··· Given data ···
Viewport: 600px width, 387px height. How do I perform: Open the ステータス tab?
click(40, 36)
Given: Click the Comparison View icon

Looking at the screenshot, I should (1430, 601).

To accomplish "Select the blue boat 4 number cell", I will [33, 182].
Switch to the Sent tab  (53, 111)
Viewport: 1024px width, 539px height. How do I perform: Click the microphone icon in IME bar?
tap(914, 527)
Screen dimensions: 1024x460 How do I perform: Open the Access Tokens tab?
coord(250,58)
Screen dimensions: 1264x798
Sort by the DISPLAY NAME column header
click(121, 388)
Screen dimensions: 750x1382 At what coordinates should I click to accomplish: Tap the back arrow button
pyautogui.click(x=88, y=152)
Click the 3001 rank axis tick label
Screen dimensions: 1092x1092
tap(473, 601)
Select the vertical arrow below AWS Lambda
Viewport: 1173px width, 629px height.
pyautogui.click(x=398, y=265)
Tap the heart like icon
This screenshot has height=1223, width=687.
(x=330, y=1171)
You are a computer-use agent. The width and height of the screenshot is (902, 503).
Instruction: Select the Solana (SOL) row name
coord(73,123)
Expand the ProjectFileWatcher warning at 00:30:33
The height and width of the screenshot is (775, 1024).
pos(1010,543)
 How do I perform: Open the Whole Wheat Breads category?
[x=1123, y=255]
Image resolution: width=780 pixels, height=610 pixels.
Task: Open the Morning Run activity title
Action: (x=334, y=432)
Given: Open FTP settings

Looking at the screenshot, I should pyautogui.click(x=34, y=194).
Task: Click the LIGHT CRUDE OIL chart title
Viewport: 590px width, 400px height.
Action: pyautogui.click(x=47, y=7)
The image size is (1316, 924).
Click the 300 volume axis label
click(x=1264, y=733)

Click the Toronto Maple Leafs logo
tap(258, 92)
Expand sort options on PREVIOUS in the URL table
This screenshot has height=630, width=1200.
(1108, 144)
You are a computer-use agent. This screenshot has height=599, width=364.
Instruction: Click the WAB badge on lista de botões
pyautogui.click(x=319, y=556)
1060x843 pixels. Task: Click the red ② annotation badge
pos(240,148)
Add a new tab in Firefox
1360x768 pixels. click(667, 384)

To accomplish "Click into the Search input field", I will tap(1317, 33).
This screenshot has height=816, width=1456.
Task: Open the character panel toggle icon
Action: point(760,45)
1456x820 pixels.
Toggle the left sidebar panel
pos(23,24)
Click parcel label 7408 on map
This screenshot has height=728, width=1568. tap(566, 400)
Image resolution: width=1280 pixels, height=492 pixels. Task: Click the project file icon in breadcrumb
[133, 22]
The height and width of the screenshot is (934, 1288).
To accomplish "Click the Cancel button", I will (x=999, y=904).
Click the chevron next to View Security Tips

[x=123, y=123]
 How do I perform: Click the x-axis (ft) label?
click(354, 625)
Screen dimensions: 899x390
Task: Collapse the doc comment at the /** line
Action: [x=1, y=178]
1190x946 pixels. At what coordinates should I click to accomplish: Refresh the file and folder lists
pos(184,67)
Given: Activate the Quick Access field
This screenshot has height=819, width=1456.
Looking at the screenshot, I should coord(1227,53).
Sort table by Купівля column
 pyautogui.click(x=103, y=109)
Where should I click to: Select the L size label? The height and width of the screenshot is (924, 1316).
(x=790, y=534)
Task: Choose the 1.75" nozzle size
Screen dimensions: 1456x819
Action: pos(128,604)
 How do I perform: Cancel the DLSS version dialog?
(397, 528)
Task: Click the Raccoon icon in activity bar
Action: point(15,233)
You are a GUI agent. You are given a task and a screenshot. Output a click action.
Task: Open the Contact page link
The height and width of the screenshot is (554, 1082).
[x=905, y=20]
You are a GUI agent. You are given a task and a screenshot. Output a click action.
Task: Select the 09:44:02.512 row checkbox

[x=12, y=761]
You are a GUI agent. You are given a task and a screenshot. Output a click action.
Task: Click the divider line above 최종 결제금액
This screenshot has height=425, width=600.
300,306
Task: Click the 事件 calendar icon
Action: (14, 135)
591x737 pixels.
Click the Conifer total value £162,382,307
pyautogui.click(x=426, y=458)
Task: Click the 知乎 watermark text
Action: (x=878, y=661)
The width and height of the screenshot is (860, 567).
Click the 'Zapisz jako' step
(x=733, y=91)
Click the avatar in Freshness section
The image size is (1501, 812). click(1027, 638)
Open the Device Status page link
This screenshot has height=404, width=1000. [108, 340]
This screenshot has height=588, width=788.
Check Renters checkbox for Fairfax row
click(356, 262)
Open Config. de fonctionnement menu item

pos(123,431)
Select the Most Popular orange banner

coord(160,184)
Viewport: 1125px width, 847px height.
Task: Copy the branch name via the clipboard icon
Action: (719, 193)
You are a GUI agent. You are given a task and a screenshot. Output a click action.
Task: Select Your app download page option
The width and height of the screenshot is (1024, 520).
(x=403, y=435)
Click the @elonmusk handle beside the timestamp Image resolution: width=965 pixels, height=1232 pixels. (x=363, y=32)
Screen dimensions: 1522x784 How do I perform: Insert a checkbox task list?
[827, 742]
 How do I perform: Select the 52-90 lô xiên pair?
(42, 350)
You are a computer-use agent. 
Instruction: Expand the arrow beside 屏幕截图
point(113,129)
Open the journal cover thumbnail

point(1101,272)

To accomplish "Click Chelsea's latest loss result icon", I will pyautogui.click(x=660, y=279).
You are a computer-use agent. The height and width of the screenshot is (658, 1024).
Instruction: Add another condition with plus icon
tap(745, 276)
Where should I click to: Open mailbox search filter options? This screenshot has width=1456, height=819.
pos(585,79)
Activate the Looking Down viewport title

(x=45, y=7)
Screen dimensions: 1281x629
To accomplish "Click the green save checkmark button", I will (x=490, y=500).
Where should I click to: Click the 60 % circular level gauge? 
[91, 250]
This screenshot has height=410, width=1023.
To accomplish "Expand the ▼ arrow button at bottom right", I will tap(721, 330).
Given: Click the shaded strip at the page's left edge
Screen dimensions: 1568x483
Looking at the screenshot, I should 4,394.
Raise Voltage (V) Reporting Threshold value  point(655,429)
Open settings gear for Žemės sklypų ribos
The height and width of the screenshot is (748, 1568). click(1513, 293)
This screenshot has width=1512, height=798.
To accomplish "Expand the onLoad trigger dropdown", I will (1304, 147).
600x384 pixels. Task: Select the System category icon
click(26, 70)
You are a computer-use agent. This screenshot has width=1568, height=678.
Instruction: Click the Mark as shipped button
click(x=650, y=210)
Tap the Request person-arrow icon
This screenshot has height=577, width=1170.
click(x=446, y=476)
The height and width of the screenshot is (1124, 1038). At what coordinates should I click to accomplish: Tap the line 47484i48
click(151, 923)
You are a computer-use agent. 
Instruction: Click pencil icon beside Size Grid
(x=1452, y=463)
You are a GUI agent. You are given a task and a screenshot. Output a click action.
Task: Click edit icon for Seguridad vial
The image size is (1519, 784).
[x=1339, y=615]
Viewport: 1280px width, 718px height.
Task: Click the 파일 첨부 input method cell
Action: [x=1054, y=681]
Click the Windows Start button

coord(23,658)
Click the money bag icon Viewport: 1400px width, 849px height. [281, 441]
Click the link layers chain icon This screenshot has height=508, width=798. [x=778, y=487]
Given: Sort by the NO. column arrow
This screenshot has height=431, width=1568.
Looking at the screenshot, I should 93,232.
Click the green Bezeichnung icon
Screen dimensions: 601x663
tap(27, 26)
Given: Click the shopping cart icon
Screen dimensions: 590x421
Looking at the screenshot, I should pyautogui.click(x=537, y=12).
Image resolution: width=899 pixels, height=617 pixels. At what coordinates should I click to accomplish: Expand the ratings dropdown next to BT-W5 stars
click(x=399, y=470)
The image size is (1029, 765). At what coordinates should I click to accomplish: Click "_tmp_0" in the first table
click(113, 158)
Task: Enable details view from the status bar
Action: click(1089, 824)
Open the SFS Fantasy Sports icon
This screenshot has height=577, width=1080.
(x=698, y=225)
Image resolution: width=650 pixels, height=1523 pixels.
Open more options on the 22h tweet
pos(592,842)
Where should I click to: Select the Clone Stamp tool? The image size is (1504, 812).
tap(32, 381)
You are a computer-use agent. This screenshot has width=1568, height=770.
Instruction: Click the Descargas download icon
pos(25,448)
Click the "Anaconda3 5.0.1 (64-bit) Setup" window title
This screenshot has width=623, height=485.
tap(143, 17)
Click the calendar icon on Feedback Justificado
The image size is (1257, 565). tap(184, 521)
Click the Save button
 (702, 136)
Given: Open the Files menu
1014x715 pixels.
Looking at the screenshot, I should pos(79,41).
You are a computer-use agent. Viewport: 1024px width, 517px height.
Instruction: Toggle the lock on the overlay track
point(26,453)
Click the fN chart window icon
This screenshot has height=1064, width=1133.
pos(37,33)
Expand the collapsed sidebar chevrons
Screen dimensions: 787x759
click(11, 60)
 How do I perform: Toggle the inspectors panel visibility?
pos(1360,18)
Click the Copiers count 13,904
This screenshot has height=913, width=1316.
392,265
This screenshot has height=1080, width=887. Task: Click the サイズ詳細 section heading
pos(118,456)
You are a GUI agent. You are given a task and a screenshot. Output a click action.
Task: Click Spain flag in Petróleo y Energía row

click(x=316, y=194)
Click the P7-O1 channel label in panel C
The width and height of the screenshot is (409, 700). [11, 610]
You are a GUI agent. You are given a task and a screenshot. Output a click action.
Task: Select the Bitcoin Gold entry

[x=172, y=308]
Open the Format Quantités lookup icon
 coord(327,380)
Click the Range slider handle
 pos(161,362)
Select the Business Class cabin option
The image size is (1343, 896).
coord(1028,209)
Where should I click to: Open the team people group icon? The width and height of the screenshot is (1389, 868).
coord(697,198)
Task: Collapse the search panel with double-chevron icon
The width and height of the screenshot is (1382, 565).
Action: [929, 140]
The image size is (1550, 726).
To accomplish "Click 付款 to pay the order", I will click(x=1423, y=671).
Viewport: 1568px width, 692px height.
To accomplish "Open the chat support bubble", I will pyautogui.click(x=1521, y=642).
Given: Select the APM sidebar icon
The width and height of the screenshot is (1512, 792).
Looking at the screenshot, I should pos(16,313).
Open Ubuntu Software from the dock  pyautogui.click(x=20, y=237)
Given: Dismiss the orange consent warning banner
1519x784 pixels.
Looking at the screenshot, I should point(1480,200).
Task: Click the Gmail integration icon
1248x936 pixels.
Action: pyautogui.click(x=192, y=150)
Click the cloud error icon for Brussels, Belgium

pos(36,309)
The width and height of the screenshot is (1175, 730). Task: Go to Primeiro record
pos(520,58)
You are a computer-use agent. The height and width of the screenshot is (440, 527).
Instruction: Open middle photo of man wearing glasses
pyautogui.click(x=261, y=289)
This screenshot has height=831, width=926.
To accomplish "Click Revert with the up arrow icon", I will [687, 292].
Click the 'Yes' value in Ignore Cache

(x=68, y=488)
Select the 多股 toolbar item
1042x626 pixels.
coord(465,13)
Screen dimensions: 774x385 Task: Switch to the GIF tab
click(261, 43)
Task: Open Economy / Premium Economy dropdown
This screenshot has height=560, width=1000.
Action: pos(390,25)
···
▶ _Task directions_: Extract the rows from the line containing "Raise Voltage (V)" through the line containing "will (1304, 147).", reproducing both end lines and everything between them verbatim.

▶ _Written response_:
Raise Voltage (V) Reporting Threshold value  point(655,429)
Open settings gear for Žemės sklypų ribos
The height and width of the screenshot is (748, 1568). click(1513, 293)
This screenshot has width=1512, height=798.
To accomplish "Expand the onLoad trigger dropdown", I will (1304, 147).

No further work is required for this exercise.